Posted on by Grayson

I feel like I’m going through the coping and grieving stages of RA again. It’s not a bad thing per se, but it isn’t fun either. A couple days ago, I tried to act like nothing was wrong, even though I was literally about to pass out from being so exhausted and not taking care of myself right. Then I was just angry about it.

Now I’m scared…

  • that starting school in the fall will make things worse again
  • that moving out on my own will be a lot harder than I thought
  • that the actual act of moving will consist of people doing most of it, or me trying too hard and hurting myself
  • that this job has me on my feet too much
  • that my pinky toes have gone from not pleasant looking to gross
  • that my elbows have started aching for no ‘good’ reason
  • that the people in my life will get tired of how much they have to help me and take care of me, and they’ll eventually disappear – I’ve read about so many relationships and friendships falling apart because of RA…
  • that I won’t be able to go do the fun things I still haven’t done yet, like visiting Machu Picchu or going into the Grand Canyon or even dance at my wedding someday without feeling like I’m going to die afterwards
  • that I’ll end up alone when I need help the most because I hate to be an inconvenience and I push everyone away, or tell them I’m fine when I pretty much never am
  • that I don’t know whether I’m sharing enough of what’s going on with others, or too much – neither option is a good one
In general, I’m just so tired. This summer, the RA has been the worst I can remember since I first got sick. And I just am not sure what to do.

Defeated

Posted on by Grayson

Alright, so I’ve decided that my arthritis is probably going to get way worse in the fall. I’ll be working two jobs again, and going to graduate school, so I’m pretty sure there will be enough stress for Arthur to pipe in and be more of a jerk than usual.

I gave in today and started to look at obtaining a handicapped parking permit… I guess ‘gave in’ implies that there’s something wrong with doing that, and there shouldn’t be. But I’m still struggling with how I mentally feel like I can do anything and everything better than other people, and how my body actually handles tasks. It makes me feel kind of defeated, like the disease has taken away my will to outlast it on Survivor. In reality, this should be a good thing, right? I’m coming to terms with the fact that I do have what is considered a lifelong disability. That may not mean I’m full on disabled right now, but it’s definitely a possibility in the future.

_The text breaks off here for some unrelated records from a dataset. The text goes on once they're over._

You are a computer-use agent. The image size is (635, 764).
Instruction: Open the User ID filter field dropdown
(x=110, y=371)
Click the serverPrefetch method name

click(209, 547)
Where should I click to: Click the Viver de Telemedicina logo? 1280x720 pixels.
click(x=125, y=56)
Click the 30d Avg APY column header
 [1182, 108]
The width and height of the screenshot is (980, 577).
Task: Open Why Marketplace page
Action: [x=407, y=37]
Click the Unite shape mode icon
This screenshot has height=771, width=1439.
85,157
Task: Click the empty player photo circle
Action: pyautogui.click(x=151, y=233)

I can’t keep going on pretending that nothing is going to be worse, that I’m just a normal person, or that I don’t need the help that this permit can give me.

I wish I knew what it was like to just be a normal person – to get up every morning without the stiffness and pain… to be able to go running every single day… fuck, to even go to the grocery store and walk around without limping, resting on a cart, looking at the poor people confined to wheelchairs and fearing with every fiber in my being that will be in six months/one year/ten years/ever. I don’t want to use a walker by the time I’m 25. I want to have kids who don’t go through this, who can play with their mom and dad together, instead of just playing with dad while mom sleeps for hours on the couch because of fatigue.

AAAARRRRRGGGGHHH!!!!!

When I was eight and didn’t know any better, it didn’t matter. I didn’t have to pay bills, or do that much homework (yay homeschooling), or even be awake ‘normal’ times of the day. My arthritis wasn’t even as bad, at least in memory. Now every little thing has changed. I want to be normal, but I know that I won’t ever be. And, at 22 years old, I’m having a little bit of a hard time handling that finally.